Improve multi-threaded performance (#2104)

* Add UpdatePredictionCache() option to updaters Some updaters (e.g. fast_hist) has enough information to quickly compute prediction cache for the training data. Each updater may override UpdaterPredictionCache() method to update the prediction cache. Note: this trick does not apply to validation data. * Respond to code review * Disable some debug messages by default * Document UpdatePredictionCache() interface * Remove base_margin logic from UpdatePredictionCache() implementation * Do not take pointer to cfg, as reference may get stale * Improve multi-threaded performance * Use columnwise accessor to accelerate ApplySplit() step, with support for a compressed representation * Parallel sort for evaluation step * Inline BuildHist() function * Cache gradient pairs when building histograms in BuildHist() * Add missing #if macro * Respond to code review * Use wrapper to enable parallel sort on Linux * Fix C++ compatibility issues * MSVC doesn't support unsigned in OpenMP loops * gcc 4.6 doesn't support using keyword * Fix lint issues * Respond to code review * Fix bug in ApplySplitSparseData() * Attempting to read beyond the end of a sparse column * Mishandling the case where an entire range of rows have missing values * Fix training continuation bug Disable UpdatePredictionCache() in the first iteration. This way, we can accomodate the scenario where we build off of an existing (nonempty) ensemble. * Add regression test for fast_hist * Respond to code review * Add back old version of ApplySplitSparseData
2017-03-25 10:35:01 -07:00
parent 332aea26a3
commit 14fba01b5a
14 changed files with 719 additions and 171 deletions
--- a/src/gbm/gbtree.cc
+++ b/src/gbm/gbtree.cc
@@ -44,6 +44,8 @@ struct GBTreeTrainParam : public dmlc::Parameter<GBTreeTrainParam> {
  std::string updater_seq;
  /*! \brief type of boosting process to run */
  int process_type;
+  // flag to print out detailed breakdown of runtime
+  int debug_verbose;
  // declare parameters
  DMLC_DECLARE_PARAMETER(GBTreeTrainParam) {
    DMLC_DECLARE_FIELD(num_parallel_tree)

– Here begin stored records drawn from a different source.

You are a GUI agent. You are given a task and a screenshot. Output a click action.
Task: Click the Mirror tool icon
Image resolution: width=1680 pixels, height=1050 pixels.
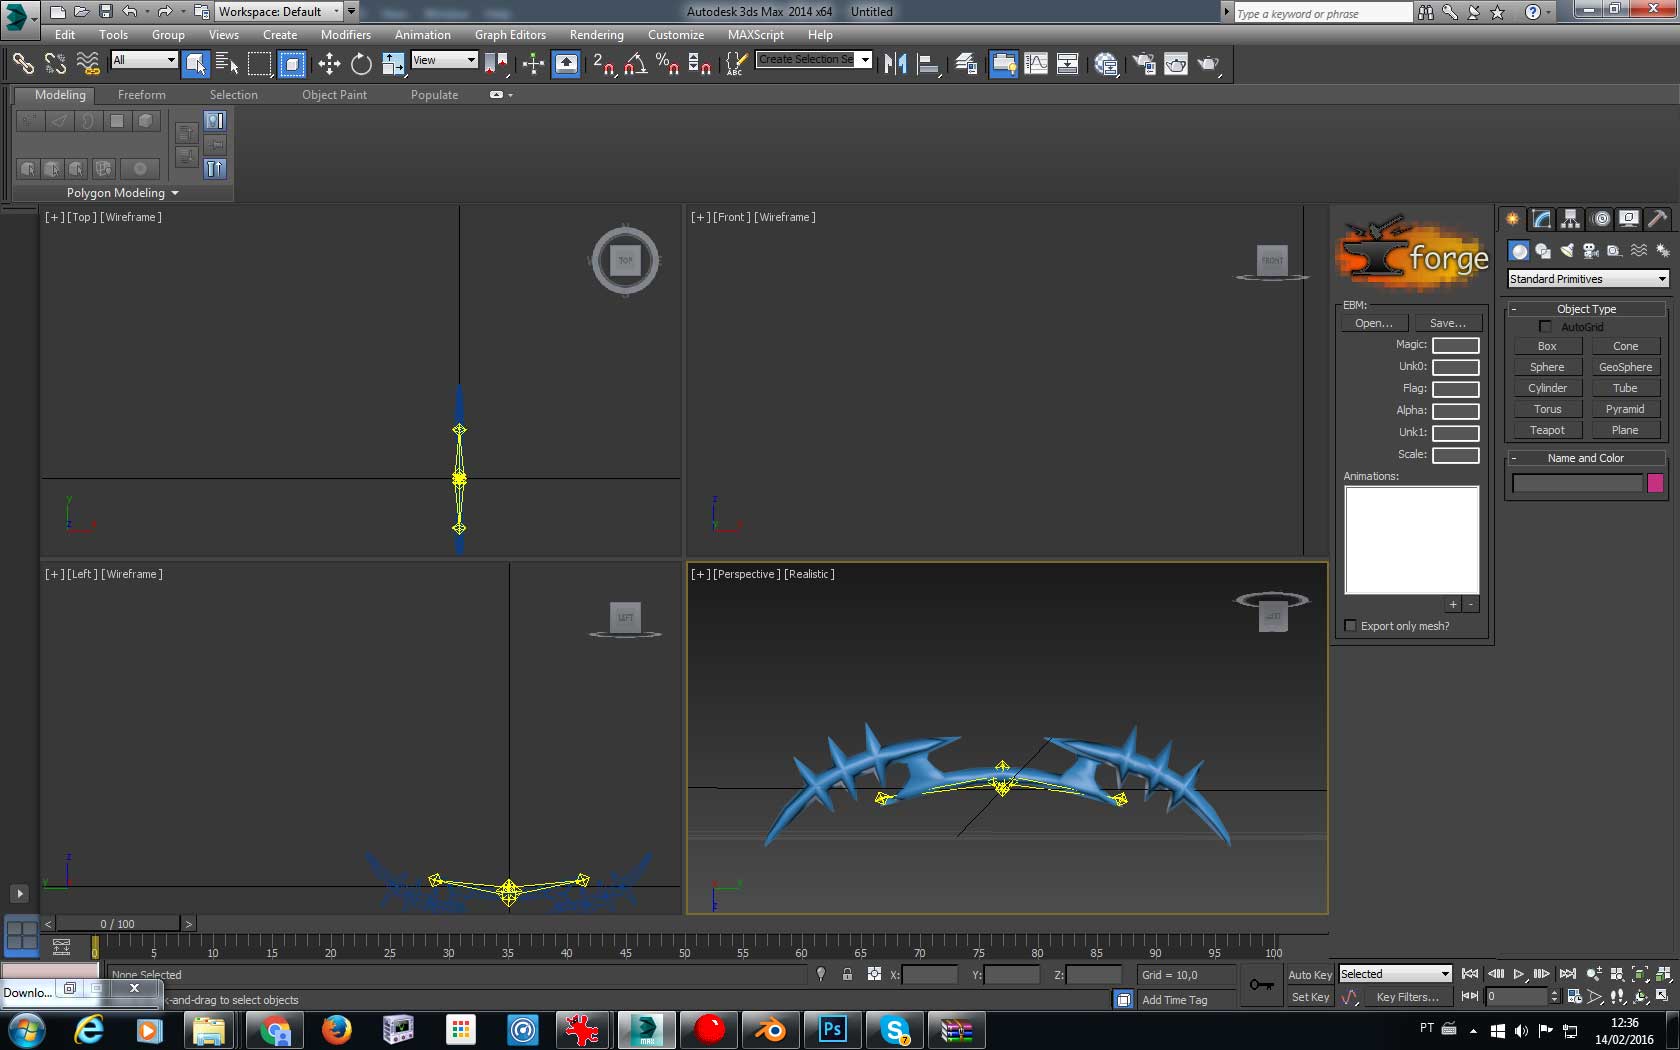[x=895, y=64]
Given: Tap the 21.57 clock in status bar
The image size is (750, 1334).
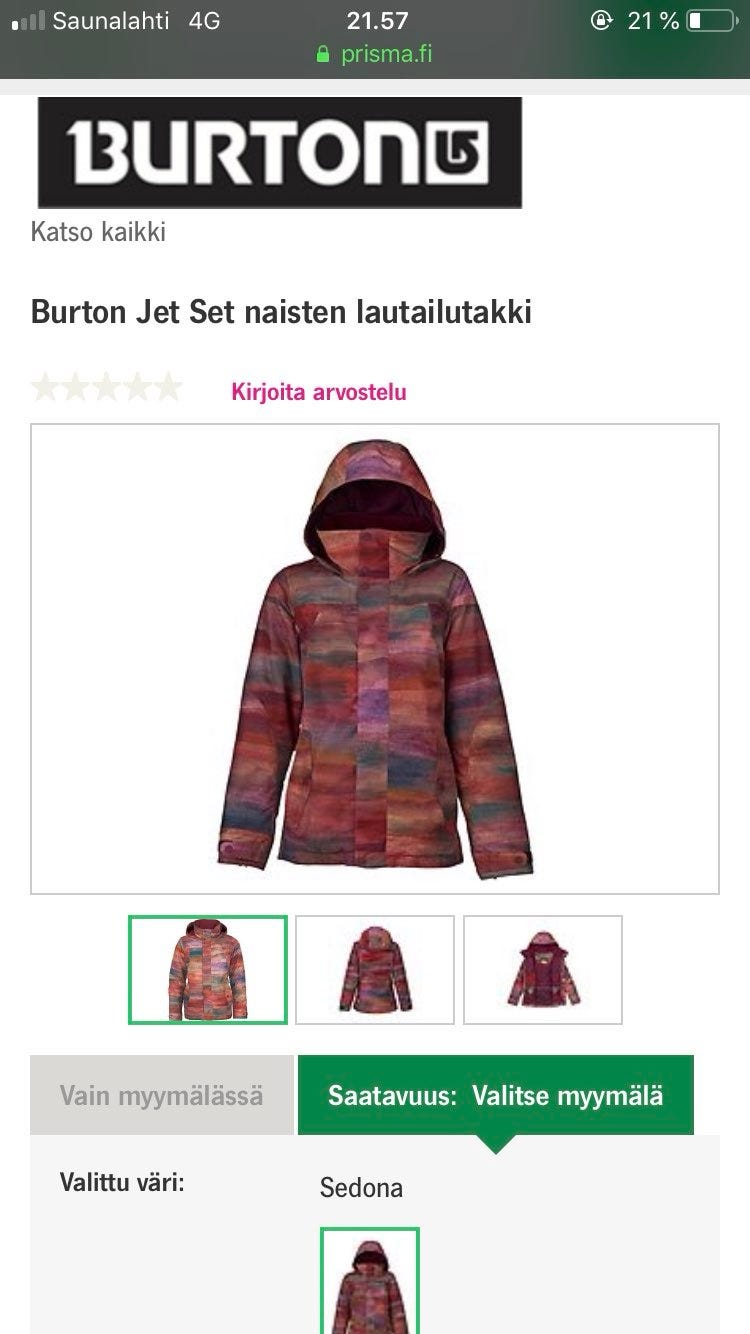Looking at the screenshot, I should tap(377, 20).
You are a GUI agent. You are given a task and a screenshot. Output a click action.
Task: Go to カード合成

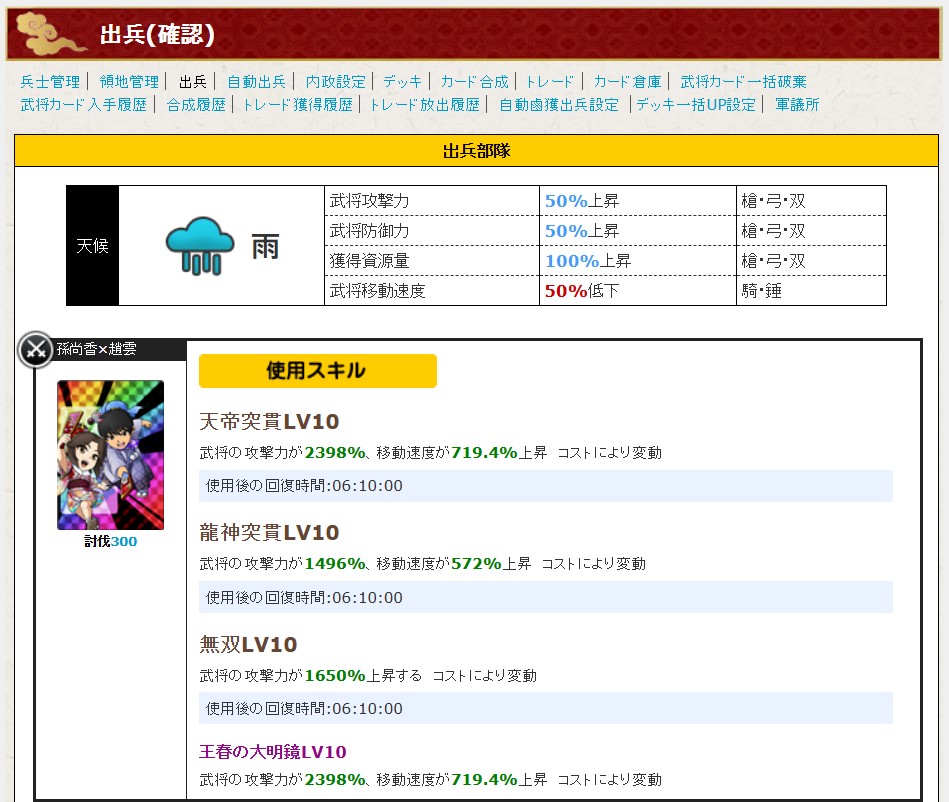[474, 82]
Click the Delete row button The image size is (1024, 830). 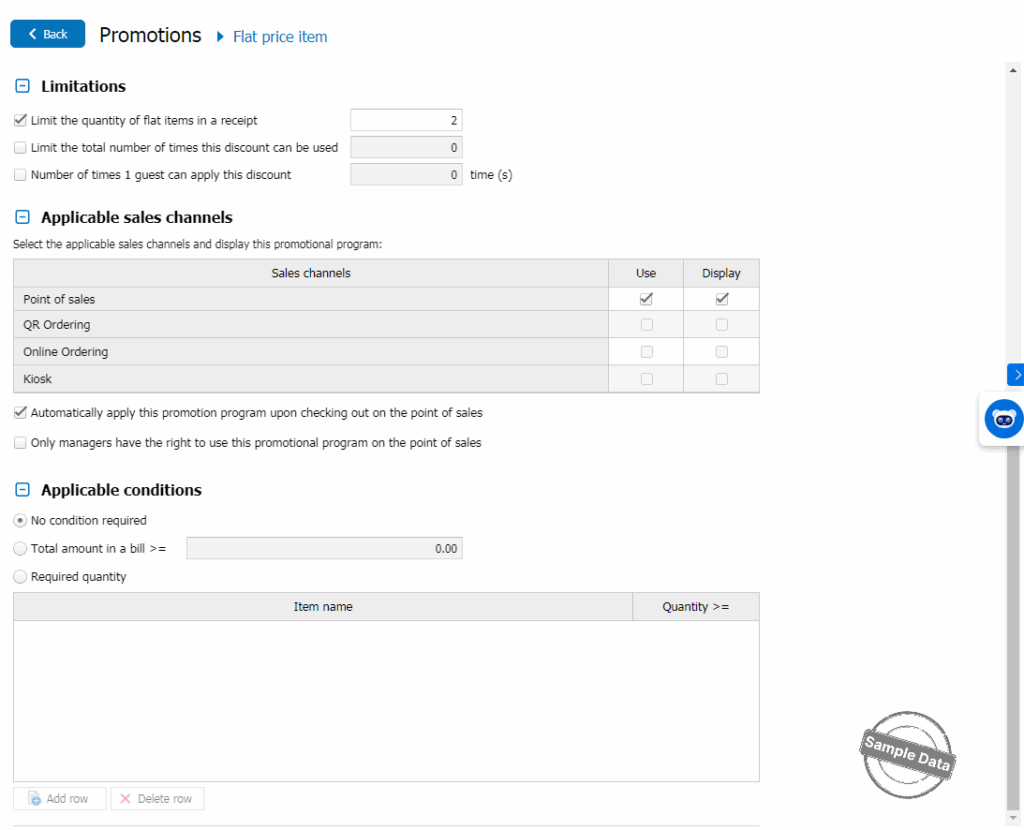click(157, 799)
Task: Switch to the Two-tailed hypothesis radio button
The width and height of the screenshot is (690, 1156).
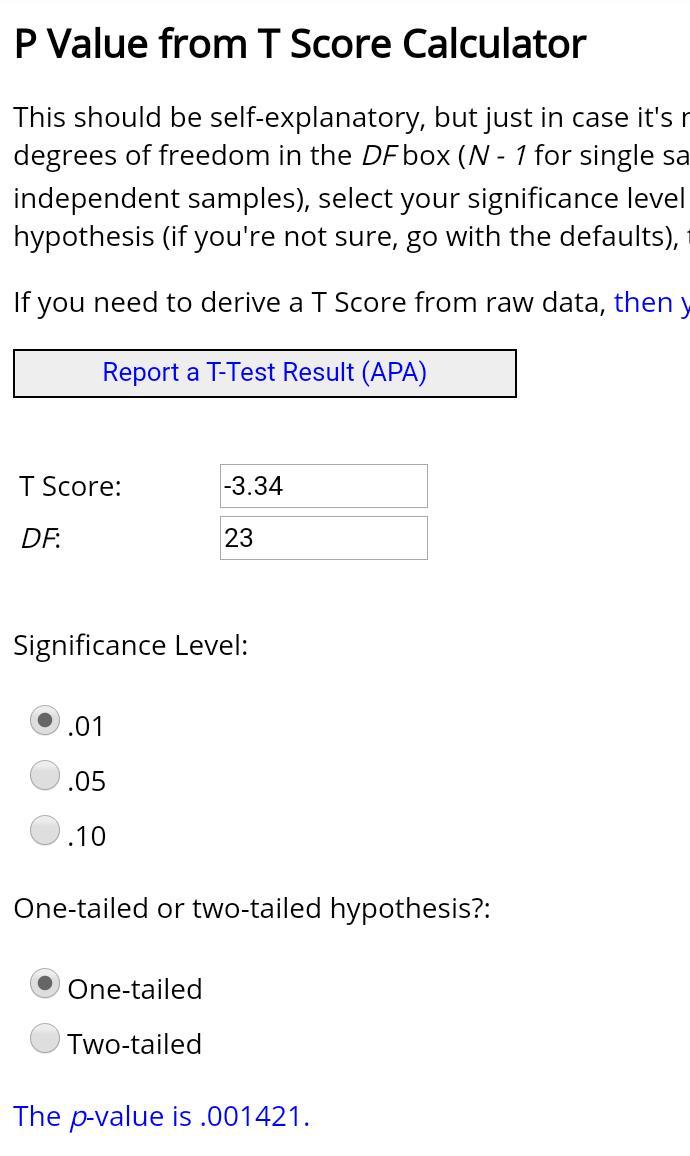Action: (x=45, y=1038)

@@ -60,6 +62,10 @@ struct GBTreeTrainParam : public dmlc::Parameter<GBTreeTrainParam> {
        .add_enum("update", kUpdate)
        .describe("Whether to run the normal boosting process that creates new trees,"\
                  " or to update the trees in an existing model.");
+    DMLC_DECLARE_FIELD(debug_verbose)
+        .set_lower_bound(0)
+        .set_default(0)
+        .describe("flag to print out detailed breakdown of runtime");
    // add alias
    DMLC_DECLARE_ALIAS(updater_seq, updater);
  }
@@ -260,9 +266,13 @@ class GBTree : public GradientBooster {
        new_trees.push_back(std::move(ret));
      }
    }
+    double tstart = dmlc::GetTime();
    for (int gid = 0; gid < mparam.num_output_group; ++gid) {
      this->CommitModel(std::move(new_trees[gid]), gid);
    }
+    if (tparam.debug_verbose > 0) {
+      LOG(INFO) << "CommitModel(): " << dmlc::GetTime() - tstart << " sec";
+    }
  }

  void Predict(DMatrix* p_fmat,
@@ -474,14 +484,20 @@ class GBTree : public GradientBooster {
    // update cache entry
    for (auto &kv : cache_) {
      CacheEntry& e = kv.second;
+
      if (e.predictions.size() == 0) {
        PredLoopInternal<GBTree>(
            e.data.get(), &(e.predictions),
            0, trees.size(), true);
      } else {
-        PredLoopInternal<GBTree>(
-            e.data.get(), &(e.predictions),
-            old_ntree, trees.size(), false);
+        if (mparam.num_output_group == 1 && updaters.size() > 0 && new_trees.size() == 1
+          && updaters.back()->UpdatePredictionCache(e.data.get(), &(e.predictions)) ) {
+          {}  // do nothing
+        } else {
+          PredLoopInternal<GBTree>(
+              e.data.get(), &(e.predictions),
+              old_ntree, trees.size(), false);
+        }
      }
    }
  }